XML files and custom Input Formats

Summary

Overview

Custom XML Input Formats (more infrmation: Inputs) are predefined templates that specify how XML files should be processed. It allows for configurable extraction of structured data based on XML paths and element relationships.

What is XML?

XML is one of our supported input formats. While less commonnly used by clients than CSV or XLS, XML's flexible structure often requires more configuration to properly extract data. Our parsing system is designed to handle complex XML structures through customizable extraction rules that can navigate hierarchical data, process attributes, and manage namespaces. For example, a typical product XML might look like:

<?xml version="1.0" encoding="UTF-8"?>
<products>
  <product>
    <id>1</id>
    <name>Product One</name>
    <price currency="USD">19.99</price>
    <categories>
      <category>Electronics</category>
      <category>Gadgets</category>
    </categories>
  </product>
  <product>
    <id>2</id>
    <name>Product Two</name>
    <price currency="USD">29.99</price>
    <categories>
      <category>Home</category>
      <category>Kitchen</category>
    </categories>
  </product>
</products>

XML Namespaces

XML namespaces help avoid element name conflicts when combining XML documents from different sources. They're defined using the xmlns attribute and are represented as URIs.

Example of an XML document with namespaces:

<?xml version="1.0" encoding="UTF-8"?>
<ProductFeed xmlns="<http://www.example.com/xsd/product/feed/0.2>">
  <Products xmlns="<http://www.example.com/xsd/product/0.3>">
    <Product xmlns="<http://www.example.com/xsd/product/0.3>">
      <Id xmlns="<http://www.example.com/xsd/product/0.3>">1</Id>
      <Name xmlns="<http://www.example.com/xsd/product/0.3>">Product One</Name>
      <Price xmlns="<http://www.example.com/xsd/product/0.3>" currency="USD">19.99</Price>
    </Product>
  </Products>
</ProductFeed>

Handling Namespaces in SDM

When parsing XML files with namespaces, you have two options:

  1. Remove namespaces: Treats all elements as if they had no namespace, simplifying the parsing process. This works well for most data extraction scenarios.
  2. Preserve namespaces (default): Keeps the namespace information intact, which is necessary when dealing with elements that have the same local name but different namespaces.

The remove_ns Option

You can control namespace handling using the remove_ns parameter in your XML format configuration:

{
  "sources": [
    {
      "root_paths": [["ProductFeed", "Products", "Product"]],
      "remove_ns": true,  // Default: false
      "columns": [...]
    }
  ]
}

When to use remove_ns: true

  • For simpler (most) data extraction scenarios
  • When namespace information isn't relevant
  • When you want to use simpler XPath expressions

When to use remove_ns: false (default)

  • When working with elements that have the same local name but different namespaces
  • When namespace information is semantically important

Example

Consider this XML with namespaces:

<ns1:product xmlns:ns1="<http://example.com/ns1>" xmlns:ns2="<http://example.com/ns2>">
  <ns1:id>1</ns1:id>
  <ns1:name>Product One</ns1:name>
  <ns2:price currency="USD">19.99</ns2:price>
</ns1:product>

With remove_ns: true, the parser treats this as:

<product>
  <id>1</id>
  <name>Product One</name>
  <price currency="USD">19.99</price>
</product>

This makes it easier to extract data using simple paths like ["product", "id"].
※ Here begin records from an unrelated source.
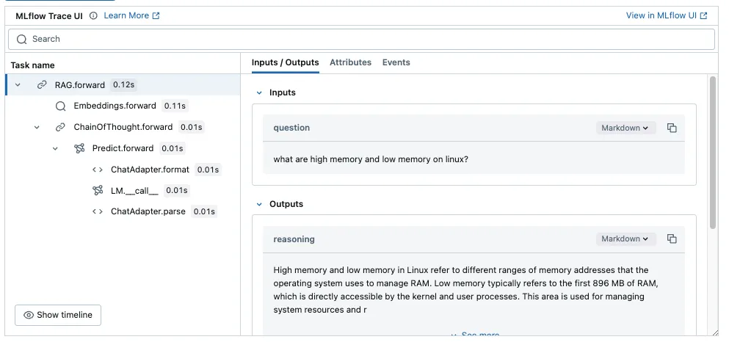Open the question Markdown format dropdown

[625, 128]
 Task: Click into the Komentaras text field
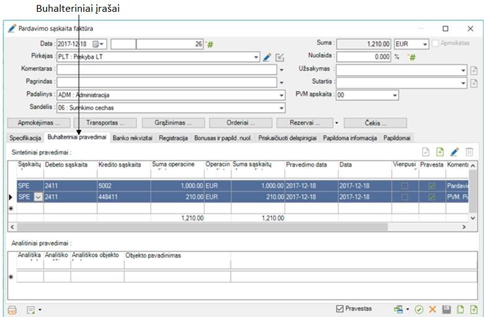pyautogui.click(x=166, y=69)
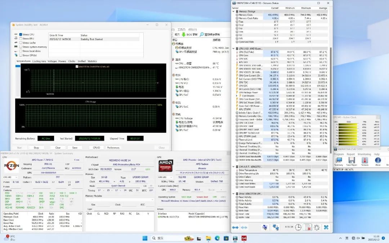Viewport: 389px width, 243px height.
Task: Click the reset values icon beside the clock
Action: (x=308, y=227)
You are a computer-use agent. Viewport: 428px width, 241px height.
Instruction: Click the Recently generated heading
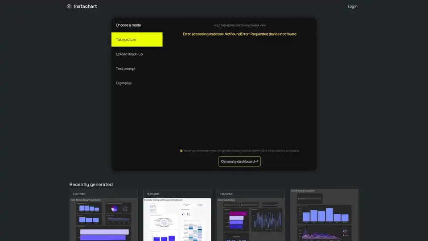click(x=91, y=184)
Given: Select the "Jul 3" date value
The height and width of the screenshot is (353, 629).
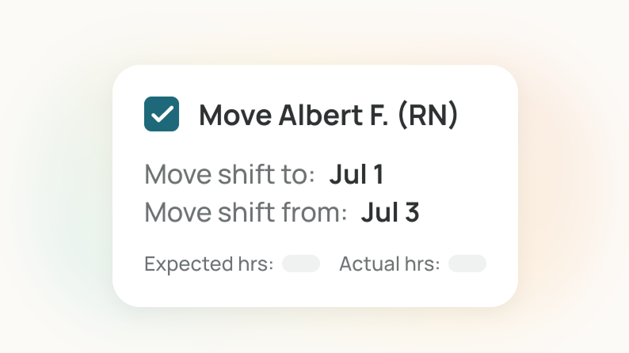Looking at the screenshot, I should 390,212.
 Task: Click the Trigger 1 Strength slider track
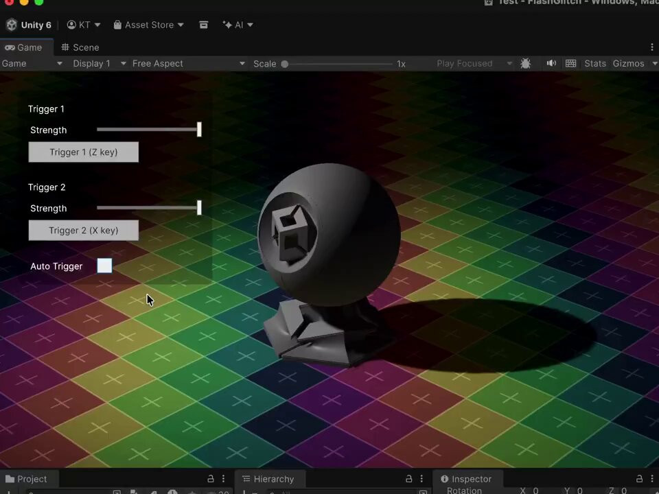click(x=148, y=129)
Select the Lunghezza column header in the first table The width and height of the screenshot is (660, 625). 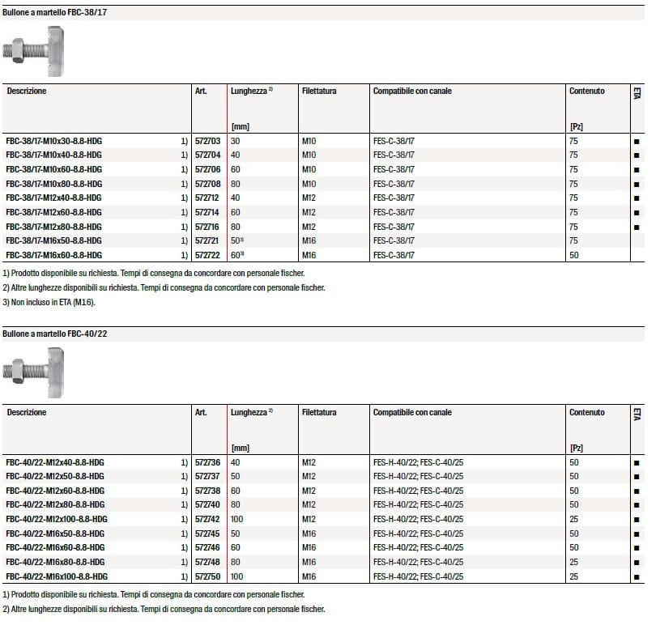click(250, 91)
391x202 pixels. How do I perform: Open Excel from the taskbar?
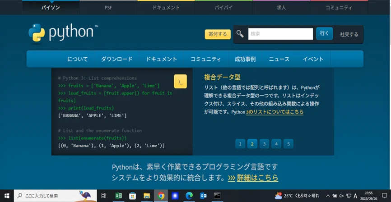(x=119, y=196)
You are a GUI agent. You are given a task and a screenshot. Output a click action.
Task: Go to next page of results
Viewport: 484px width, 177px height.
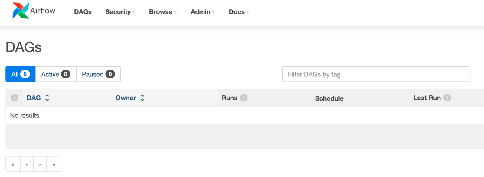pos(40,164)
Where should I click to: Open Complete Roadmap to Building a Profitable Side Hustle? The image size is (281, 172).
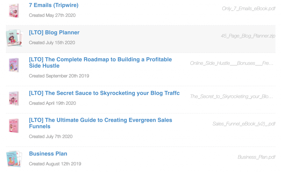pos(100,63)
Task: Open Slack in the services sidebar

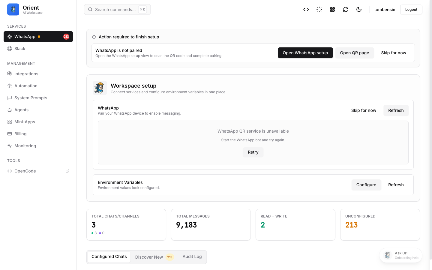Action: pos(20,49)
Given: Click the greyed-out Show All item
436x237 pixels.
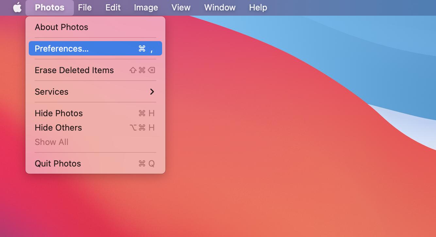Looking at the screenshot, I should coord(52,142).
With remove_ns: false (default), you would need to include the namespaces in your paths, which is more complex but preserves the full information. For example, you would need to use paths like ["ns1:product", "ns1:id"].

How Custom XML Input Formats work

SpecificXMLFormat allows you to define how to extract data from XML files by specifying:

  1. Where to find product listings in the XML structure (root paths)
  2. Which XML elements to extract as columns
  3. How to name these columns
  4. How to handle XML attributes

Workflow

Configuration Options

Sources

A SpecificXMLFormat can have multiple "sources" defined. Each source represents a different extraction pattern for the XML file. The system tries each source and uses the first one that matches.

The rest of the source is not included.